2024 KYGWS Conference Keynote Speaker
Keynote Speech by Dr. Sameena Mulla
Emory University
4:00-5:00 pm
Worsham Cinema
Constitutive Technicity in Sexual Assault Sentencing
In Sound Studies, the concept of constitutive technicity describes "any and every supplement that humans engage in the production, reception, and attenuation of sound" (Steingo and Sykes 2019, 11). Dwelling on the acoustic dimensions of sexual assault sentencing, this talk works through the ways in which we hear and feel criminal sentencing and what it is that these modes of audition attenuate us to: namely, a particular racial and gendered ordered that must be sustained through incarceration. Drawing on fieldwork in Milwaukee's felony courts, I think about the way talk is moderated by the various actors who may speak during sentencing hearings and how sound is disciplined and disciplining.
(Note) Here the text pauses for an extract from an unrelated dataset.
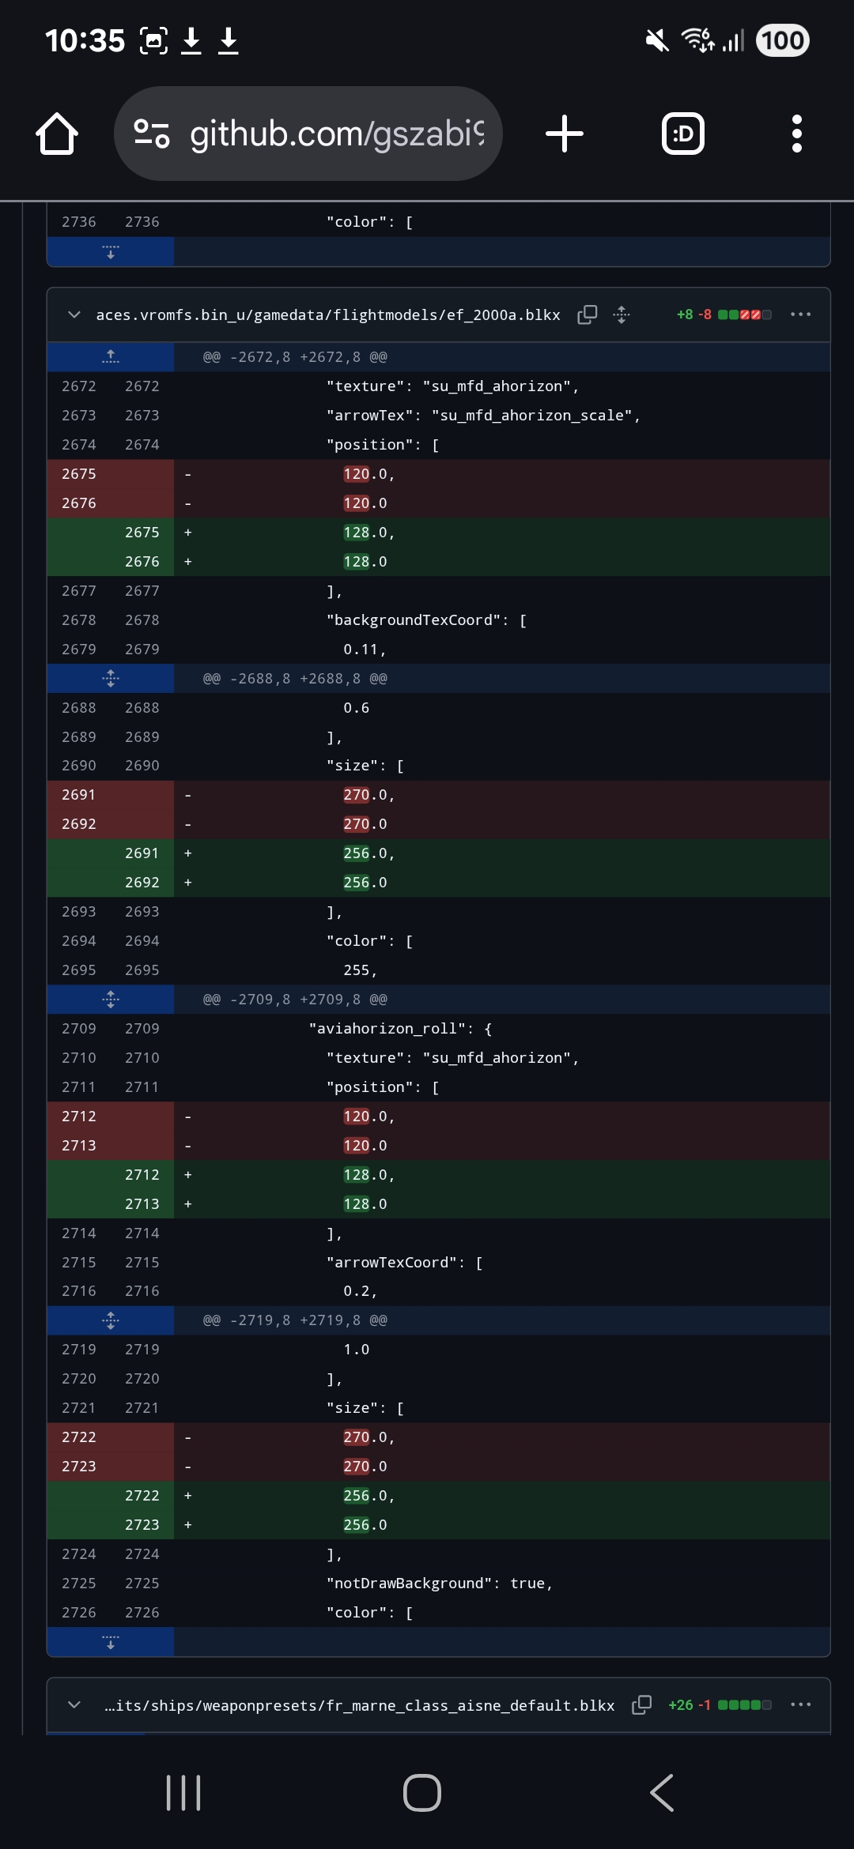Tap the github.com address bar

click(x=336, y=134)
Within the stifling space of the court, I work through how those who are compelled to speak or remain in silence navigate treacherous terrain. If sounding serves to inscribe orders of the human, I ask: where do people who have been sexually assaulted and people who have committed sexual assault fall within these orders?
About the Speaker:
Sameena Mulla is Associate Professor of Women's, Gender and Sexuality Studies at Emory University. She is the author of The Violence of Care: Rape Victims, Forensic Nurses and Sexual Assault Victims and, with Heather Hlavka, Bodies in Evidence: Race, Science and Gender in Sexual Assault Adjudication. Her research examines the intersections between race, policing, and sexual violence.